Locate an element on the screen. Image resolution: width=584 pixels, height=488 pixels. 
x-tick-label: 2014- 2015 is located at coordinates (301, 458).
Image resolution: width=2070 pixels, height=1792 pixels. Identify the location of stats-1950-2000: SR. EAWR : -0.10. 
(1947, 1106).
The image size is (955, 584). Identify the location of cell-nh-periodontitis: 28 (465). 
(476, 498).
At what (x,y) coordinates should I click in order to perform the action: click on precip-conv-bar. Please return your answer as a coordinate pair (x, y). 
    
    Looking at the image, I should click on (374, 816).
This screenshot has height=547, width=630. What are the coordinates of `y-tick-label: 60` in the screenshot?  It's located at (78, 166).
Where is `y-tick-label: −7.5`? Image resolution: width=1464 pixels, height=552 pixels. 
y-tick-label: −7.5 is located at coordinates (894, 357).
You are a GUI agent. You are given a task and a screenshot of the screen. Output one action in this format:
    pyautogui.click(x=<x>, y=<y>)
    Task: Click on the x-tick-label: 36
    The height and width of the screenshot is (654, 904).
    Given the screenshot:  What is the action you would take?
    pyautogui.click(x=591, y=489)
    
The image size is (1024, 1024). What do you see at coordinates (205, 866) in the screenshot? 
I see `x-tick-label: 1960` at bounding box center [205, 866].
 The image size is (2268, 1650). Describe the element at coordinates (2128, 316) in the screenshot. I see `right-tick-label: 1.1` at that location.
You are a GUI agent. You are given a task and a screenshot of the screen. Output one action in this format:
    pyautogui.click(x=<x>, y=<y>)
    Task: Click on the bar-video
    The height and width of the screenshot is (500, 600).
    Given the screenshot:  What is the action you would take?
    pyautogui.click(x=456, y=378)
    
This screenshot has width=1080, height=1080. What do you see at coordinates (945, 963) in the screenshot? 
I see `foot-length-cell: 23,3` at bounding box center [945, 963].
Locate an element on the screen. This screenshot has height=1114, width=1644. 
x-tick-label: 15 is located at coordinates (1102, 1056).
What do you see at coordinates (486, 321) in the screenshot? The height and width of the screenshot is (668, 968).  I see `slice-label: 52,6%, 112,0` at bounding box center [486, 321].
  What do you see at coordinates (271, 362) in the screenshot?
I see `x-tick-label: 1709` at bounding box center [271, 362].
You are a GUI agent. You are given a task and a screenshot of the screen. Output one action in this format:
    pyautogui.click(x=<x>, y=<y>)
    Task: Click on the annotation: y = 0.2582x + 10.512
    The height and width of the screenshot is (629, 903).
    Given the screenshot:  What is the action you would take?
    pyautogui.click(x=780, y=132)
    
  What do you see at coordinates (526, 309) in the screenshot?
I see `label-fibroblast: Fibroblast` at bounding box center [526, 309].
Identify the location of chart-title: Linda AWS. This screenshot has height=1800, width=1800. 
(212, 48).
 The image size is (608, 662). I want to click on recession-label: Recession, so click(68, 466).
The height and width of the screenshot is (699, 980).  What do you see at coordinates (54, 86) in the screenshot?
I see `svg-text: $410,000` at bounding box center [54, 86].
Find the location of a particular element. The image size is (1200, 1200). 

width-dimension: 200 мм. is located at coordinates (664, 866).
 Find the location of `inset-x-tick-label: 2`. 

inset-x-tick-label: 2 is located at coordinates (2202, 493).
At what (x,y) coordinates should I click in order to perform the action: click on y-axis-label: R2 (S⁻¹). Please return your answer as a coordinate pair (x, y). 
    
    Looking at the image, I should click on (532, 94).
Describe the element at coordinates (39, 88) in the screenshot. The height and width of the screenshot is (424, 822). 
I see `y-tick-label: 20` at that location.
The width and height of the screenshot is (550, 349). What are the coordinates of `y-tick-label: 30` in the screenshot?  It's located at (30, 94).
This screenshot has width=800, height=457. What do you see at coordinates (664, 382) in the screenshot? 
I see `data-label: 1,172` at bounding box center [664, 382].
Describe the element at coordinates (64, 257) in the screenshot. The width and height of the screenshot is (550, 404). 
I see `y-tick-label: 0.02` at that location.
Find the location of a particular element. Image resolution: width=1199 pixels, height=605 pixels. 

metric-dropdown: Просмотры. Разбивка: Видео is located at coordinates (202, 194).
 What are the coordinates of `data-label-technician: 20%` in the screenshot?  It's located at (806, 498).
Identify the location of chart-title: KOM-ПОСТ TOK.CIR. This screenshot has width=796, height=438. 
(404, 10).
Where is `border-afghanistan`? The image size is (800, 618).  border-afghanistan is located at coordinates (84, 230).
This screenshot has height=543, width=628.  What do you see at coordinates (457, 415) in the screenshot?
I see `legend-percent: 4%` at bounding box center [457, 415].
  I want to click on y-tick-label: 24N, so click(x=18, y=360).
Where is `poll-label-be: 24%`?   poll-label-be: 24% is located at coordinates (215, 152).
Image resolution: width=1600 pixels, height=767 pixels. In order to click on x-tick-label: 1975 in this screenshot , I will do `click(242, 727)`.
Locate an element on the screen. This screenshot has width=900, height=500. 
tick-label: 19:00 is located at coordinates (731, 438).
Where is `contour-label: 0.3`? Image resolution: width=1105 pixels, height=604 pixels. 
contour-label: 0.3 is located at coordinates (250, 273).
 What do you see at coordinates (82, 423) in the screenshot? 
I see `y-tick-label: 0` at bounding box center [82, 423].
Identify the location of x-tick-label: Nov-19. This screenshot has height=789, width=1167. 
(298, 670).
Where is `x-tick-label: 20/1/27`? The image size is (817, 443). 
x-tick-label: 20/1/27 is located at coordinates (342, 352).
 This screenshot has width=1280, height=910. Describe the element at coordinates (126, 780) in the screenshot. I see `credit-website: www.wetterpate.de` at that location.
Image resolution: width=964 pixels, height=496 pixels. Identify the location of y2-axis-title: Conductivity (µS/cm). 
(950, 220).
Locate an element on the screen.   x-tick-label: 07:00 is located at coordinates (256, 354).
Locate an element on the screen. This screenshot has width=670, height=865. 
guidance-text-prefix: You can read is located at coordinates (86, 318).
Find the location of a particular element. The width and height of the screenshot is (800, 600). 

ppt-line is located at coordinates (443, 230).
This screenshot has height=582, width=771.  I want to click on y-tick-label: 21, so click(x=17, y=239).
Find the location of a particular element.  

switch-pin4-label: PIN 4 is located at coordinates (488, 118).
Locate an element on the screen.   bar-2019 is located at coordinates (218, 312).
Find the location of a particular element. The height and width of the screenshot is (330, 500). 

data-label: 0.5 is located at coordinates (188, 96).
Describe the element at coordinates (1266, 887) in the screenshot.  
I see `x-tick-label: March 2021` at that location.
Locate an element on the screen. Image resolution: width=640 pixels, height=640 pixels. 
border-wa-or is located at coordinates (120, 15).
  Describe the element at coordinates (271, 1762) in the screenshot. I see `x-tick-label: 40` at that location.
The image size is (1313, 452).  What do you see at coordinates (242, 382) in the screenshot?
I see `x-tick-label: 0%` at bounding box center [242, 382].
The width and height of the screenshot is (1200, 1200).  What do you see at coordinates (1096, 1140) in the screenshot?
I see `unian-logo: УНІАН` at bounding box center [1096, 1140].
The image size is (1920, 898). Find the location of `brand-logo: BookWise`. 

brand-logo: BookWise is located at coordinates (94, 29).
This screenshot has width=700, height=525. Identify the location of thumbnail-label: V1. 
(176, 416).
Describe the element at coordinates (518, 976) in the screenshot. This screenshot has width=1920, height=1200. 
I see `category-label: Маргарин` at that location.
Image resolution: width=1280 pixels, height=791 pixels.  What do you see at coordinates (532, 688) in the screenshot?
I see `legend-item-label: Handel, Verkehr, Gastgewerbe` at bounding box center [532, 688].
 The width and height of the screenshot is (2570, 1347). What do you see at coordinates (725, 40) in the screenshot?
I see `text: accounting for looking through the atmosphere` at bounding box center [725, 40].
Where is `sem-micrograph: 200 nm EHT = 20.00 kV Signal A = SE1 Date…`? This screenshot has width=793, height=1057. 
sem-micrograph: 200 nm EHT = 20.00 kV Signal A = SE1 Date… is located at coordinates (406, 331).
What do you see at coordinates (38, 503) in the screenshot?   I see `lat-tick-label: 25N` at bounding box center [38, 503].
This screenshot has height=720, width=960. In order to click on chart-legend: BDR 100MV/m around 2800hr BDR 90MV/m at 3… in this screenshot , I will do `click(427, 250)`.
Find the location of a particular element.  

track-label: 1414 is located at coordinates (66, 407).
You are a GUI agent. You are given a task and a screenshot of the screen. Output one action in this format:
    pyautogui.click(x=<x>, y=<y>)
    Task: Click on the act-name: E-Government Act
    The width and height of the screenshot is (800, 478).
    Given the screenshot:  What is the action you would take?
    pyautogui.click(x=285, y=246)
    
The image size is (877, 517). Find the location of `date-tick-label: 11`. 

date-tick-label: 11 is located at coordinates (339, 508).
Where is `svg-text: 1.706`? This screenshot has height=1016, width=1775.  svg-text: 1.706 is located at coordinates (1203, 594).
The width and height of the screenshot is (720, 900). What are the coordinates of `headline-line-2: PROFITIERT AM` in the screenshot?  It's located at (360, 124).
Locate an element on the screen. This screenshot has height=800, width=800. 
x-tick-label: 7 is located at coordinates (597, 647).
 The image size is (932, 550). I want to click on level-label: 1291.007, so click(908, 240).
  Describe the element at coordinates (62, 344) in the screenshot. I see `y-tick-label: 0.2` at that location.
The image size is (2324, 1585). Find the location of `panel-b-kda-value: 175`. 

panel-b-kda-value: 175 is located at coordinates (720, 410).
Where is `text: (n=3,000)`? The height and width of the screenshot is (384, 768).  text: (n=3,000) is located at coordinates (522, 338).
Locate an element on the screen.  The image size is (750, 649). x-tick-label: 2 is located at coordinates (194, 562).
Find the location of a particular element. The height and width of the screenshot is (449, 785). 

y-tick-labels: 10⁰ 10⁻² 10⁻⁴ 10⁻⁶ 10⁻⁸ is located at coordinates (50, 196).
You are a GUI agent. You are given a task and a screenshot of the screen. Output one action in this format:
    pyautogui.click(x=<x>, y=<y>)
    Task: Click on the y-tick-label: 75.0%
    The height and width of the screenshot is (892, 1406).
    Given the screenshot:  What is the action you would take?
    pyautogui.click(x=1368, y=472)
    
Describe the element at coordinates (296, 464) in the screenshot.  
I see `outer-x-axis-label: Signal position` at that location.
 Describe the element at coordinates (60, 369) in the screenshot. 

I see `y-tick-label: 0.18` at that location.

__________________________________________________

Assignment:
Show every line of the data above that contains the string "BookWise". Treat uppercase and lowercase letters as different.

Task output:
The image size is (1920, 898). Find the location of `brand-logo: BookWise`. 
brand-logo: BookWise is located at coordinates (94, 29).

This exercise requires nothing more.